- [Job]:
Reproduce every entry below verbatim, line for line, and change no character.

· · · · ·

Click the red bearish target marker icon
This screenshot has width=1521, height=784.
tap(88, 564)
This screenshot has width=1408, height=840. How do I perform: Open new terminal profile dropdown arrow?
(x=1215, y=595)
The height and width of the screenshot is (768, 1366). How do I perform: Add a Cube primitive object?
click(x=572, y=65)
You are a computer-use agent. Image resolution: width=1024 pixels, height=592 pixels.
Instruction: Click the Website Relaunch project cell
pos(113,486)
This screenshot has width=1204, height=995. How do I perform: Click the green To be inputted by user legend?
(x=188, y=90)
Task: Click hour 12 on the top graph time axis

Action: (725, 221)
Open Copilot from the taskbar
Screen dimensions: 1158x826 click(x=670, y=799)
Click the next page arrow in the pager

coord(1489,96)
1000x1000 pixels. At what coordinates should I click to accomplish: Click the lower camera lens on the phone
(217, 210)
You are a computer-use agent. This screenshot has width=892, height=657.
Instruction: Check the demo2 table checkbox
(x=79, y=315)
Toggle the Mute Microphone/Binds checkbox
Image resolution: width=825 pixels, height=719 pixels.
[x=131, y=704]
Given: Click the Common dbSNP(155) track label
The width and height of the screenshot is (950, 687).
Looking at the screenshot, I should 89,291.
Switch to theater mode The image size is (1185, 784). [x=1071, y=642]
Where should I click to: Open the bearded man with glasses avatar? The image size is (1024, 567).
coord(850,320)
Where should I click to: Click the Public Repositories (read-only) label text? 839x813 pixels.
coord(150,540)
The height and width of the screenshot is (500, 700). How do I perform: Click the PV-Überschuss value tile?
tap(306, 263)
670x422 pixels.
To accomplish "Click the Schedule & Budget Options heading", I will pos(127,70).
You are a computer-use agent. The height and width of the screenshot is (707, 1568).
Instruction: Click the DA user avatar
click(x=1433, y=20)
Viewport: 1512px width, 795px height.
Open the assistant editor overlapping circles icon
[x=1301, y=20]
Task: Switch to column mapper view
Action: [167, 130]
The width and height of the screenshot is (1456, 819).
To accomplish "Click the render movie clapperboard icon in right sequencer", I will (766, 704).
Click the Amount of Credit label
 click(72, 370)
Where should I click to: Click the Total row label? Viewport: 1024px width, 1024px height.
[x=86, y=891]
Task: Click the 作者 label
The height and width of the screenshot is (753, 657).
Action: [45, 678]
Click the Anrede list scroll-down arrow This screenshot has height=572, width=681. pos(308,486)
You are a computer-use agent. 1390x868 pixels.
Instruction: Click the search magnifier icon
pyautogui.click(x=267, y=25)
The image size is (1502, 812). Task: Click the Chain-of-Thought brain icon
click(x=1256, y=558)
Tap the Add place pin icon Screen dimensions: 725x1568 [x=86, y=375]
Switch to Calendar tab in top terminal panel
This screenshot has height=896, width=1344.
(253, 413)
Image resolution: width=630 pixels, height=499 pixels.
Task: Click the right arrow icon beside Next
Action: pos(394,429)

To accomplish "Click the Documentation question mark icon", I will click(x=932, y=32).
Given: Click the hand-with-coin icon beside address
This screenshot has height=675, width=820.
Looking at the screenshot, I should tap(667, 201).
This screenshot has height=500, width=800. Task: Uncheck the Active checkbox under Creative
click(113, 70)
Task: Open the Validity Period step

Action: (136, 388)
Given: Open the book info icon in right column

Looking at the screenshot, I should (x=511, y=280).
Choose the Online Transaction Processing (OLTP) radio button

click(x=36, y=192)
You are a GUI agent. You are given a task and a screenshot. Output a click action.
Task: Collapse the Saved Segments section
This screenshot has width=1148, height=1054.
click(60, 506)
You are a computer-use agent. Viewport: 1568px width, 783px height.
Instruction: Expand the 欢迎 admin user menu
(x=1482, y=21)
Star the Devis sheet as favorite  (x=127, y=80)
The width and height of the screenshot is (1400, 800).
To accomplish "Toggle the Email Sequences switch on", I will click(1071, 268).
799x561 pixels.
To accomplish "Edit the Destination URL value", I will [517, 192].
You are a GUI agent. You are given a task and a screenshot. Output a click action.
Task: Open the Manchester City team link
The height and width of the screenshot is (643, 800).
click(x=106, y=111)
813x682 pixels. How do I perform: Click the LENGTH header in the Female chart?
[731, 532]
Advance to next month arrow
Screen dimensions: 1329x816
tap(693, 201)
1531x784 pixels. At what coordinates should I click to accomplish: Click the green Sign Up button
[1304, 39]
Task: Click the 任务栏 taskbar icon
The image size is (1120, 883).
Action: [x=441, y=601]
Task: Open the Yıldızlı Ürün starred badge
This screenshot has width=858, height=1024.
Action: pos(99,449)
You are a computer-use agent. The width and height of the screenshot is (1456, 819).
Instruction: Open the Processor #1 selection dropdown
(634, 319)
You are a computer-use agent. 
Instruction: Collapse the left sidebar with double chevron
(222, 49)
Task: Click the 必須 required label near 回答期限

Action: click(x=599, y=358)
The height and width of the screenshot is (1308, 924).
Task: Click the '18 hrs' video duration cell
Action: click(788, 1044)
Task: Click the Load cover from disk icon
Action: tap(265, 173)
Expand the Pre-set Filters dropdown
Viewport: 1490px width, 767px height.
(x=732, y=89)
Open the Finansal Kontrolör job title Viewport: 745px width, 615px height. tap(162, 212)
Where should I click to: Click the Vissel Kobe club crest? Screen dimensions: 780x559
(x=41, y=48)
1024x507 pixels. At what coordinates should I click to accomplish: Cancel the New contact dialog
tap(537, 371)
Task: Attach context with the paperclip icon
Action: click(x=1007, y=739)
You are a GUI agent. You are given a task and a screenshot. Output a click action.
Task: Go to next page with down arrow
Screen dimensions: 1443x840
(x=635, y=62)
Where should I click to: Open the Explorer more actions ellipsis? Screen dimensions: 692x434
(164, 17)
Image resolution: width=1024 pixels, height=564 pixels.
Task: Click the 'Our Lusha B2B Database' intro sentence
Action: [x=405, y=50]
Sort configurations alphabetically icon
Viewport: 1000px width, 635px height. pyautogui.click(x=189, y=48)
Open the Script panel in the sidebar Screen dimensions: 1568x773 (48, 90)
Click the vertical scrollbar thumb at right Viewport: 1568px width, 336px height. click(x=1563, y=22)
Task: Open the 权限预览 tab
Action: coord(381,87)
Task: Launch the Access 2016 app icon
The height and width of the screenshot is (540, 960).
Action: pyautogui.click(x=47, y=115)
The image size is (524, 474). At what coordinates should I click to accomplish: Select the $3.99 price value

· · · · ·

- [Solution for this task]:
Click the red bearish target marker icon
This screenshot has width=1521, height=784.
tap(88, 564)
This screenshot has width=1408, height=840. How do I perform: Open new terminal profile dropdown arrow?
(x=1215, y=595)
The height and width of the screenshot is (768, 1366). How do I perform: Add a Cube primitive object?
click(x=572, y=65)
You are a computer-use agent. Image resolution: width=1024 pixels, height=592 pixels.
Instruction: Click the Website Relaunch project cell
pos(113,486)
This screenshot has width=1204, height=995. How do I perform: Click the green To be inputted by user legend?
(x=188, y=90)
Task: Click hour 12 on the top graph time axis

Action: (725, 221)
Open Copilot from the taskbar
Screen dimensions: 1158x826 click(x=670, y=799)
Click the next page arrow in the pager

coord(1489,96)
1000x1000 pixels. At what coordinates should I click to accomplish: Click the lower camera lens on the phone
(217, 210)
You are a computer-use agent. This screenshot has width=892, height=657.
Instruction: Check the demo2 table checkbox
(x=79, y=315)
Toggle the Mute Microphone/Binds checkbox
Image resolution: width=825 pixels, height=719 pixels.
[x=131, y=704]
Given: Click the Common dbSNP(155) track label
The width and height of the screenshot is (950, 687).
Looking at the screenshot, I should 89,291.
Switch to theater mode The image size is (1185, 784). [x=1071, y=642]
Where should I click to: Open the bearded man with glasses avatar? The image size is (1024, 567).
coord(850,320)
Where should I click to: Click the Public Repositories (read-only) label text? 839x813 pixels.
coord(150,540)
The height and width of the screenshot is (500, 700). How do I perform: Click the PV-Überschuss value tile?
tap(306, 263)
670x422 pixels.
To accomplish "Click the Schedule & Budget Options heading", I will pos(127,70).
You are a computer-use agent. The height and width of the screenshot is (707, 1568).
Instruction: Click the DA user avatar
click(x=1433, y=20)
Viewport: 1512px width, 795px height.
Open the assistant editor overlapping circles icon
[x=1301, y=20]
Task: Switch to column mapper view
Action: [167, 130]
The width and height of the screenshot is (1456, 819).
To accomplish "Click the render movie clapperboard icon in right sequencer", I will (766, 704).
Click the Amount of Credit label
 click(72, 370)
Where should I click to: Click the Total row label? Viewport: 1024px width, 1024px height.
[x=86, y=891]
Task: Click the 作者 label
The height and width of the screenshot is (753, 657).
Action: [45, 678]
Click the Anrede list scroll-down arrow This screenshot has height=572, width=681. pos(308,486)
You are a computer-use agent. 1390x868 pixels.
Instruction: Click the search magnifier icon
pyautogui.click(x=267, y=25)
The image size is (1502, 812). Task: Click the Chain-of-Thought brain icon
click(x=1256, y=558)
Tap the Add place pin icon Screen dimensions: 725x1568 [x=86, y=375]
Switch to Calendar tab in top terminal panel
This screenshot has height=896, width=1344.
(253, 413)
Image resolution: width=630 pixels, height=499 pixels.
Task: Click the right arrow icon beside Next
Action: pos(394,429)

To accomplish "Click the Documentation question mark icon", I will click(x=932, y=32).
Given: Click the hand-with-coin icon beside address
This screenshot has height=675, width=820.
Looking at the screenshot, I should tap(667, 201).
This screenshot has height=500, width=800. Task: Uncheck the Active checkbox under Creative
click(113, 70)
Task: Open the Validity Period step

Action: (136, 388)
Given: Open the book info icon in right column

Looking at the screenshot, I should (x=511, y=280).
Choose the Online Transaction Processing (OLTP) radio button

click(x=36, y=192)
You are a GUI agent. You are given a task and a screenshot. Output a click action.
Task: Collapse the Saved Segments section
This screenshot has width=1148, height=1054.
click(60, 506)
You are a computer-use agent. Viewport: 1568px width, 783px height.
Instruction: Expand the 欢迎 admin user menu
(x=1482, y=21)
Star the Devis sheet as favorite  (x=127, y=80)
The width and height of the screenshot is (1400, 800).
To accomplish "Toggle the Email Sequences switch on", I will click(1071, 268).
799x561 pixels.
To accomplish "Edit the Destination URL value", I will [517, 192].
You are a GUI agent. You are given a task and a screenshot. Output a click action.
Task: Open the Manchester City team link
The height and width of the screenshot is (643, 800).
click(x=106, y=111)
813x682 pixels. How do I perform: Click the LENGTH header in the Female chart?
[731, 532]
Advance to next month arrow
Screen dimensions: 1329x816
tap(693, 201)
1531x784 pixels. At what coordinates should I click to accomplish: Click the green Sign Up button
[1304, 39]
Task: Click the 任务栏 taskbar icon
The image size is (1120, 883).
Action: [x=441, y=601]
Task: Open the Yıldızlı Ürün starred badge
This screenshot has width=858, height=1024.
Action: pos(99,449)
You are a computer-use agent. The width and height of the screenshot is (1456, 819).
Instruction: Open the Processor #1 selection dropdown
(634, 319)
You are a computer-use agent. 
Instruction: Collapse the left sidebar with double chevron
(222, 49)
Task: Click the 必須 required label near 回答期限

Action: click(x=599, y=358)
The height and width of the screenshot is (1308, 924).
Task: Click the '18 hrs' video duration cell
Action: click(788, 1044)
Task: Click the Load cover from disk icon
Action: tap(265, 173)
Expand the Pre-set Filters dropdown
Viewport: 1490px width, 767px height.
(x=732, y=89)
Open the Finansal Kontrolör job title Viewport: 745px width, 615px height. tap(162, 212)
Where should I click to: Click the Vissel Kobe club crest? Screen dimensions: 780x559
(x=41, y=48)
1024x507 pixels. At what coordinates should I click to accomplish: Cancel the New contact dialog
tap(537, 371)
Task: Attach context with the paperclip icon
Action: click(x=1007, y=739)
You are a GUI agent. You are given a task and a screenshot. Output a click action.
Task: Go to next page with down arrow
Screen dimensions: 1443x840
(x=635, y=62)
Where should I click to: Open the Explorer more actions ellipsis? Screen dimensions: 692x434
(164, 17)
Image resolution: width=1024 pixels, height=564 pixels.
Task: Click the 'Our Lusha B2B Database' intro sentence
Action: [x=405, y=50]
Sort configurations alphabetically icon
Viewport: 1000px width, 635px height. pyautogui.click(x=189, y=48)
Open the Script panel in the sidebar Screen dimensions: 1568x773 (48, 90)
Click the vertical scrollbar thumb at right Viewport: 1568px width, 336px height. click(x=1563, y=22)
Task: Open the 权限预览 tab
Action: coord(381,87)
Task: Launch the Access 2016 app icon
The height and width of the screenshot is (540, 960).
Action: pyautogui.click(x=47, y=115)
The image size is (524, 474). At what coordinates should I click to accomplish: Select the $3.99 price value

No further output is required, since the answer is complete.